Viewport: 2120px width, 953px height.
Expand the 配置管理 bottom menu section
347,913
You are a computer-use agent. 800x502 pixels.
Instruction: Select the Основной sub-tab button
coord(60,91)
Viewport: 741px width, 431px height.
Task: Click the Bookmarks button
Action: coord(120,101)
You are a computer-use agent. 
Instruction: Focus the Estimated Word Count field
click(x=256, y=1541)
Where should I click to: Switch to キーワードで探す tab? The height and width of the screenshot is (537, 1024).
• • • • •
## WHAT YOU ARE ASKED TO DO
Only an exact copy is wanted here: the line containing "You are a computer-use agent. 800x502 pixels." and every later line, up to and including the last line of the listing.

## OUTPUT BELOW
You are a computer-use agent. 800x502 pixels.
Instruction: Select the Основной sub-tab button
coord(60,91)
Viewport: 741px width, 431px height.
Task: Click the Bookmarks button
Action: coord(120,101)
You are a computer-use agent. 
Instruction: Focus the Estimated Word Count field
click(x=256, y=1541)
Where should I click to: Switch to キーワードで探す tab? The height and width of the screenshot is (537, 1024).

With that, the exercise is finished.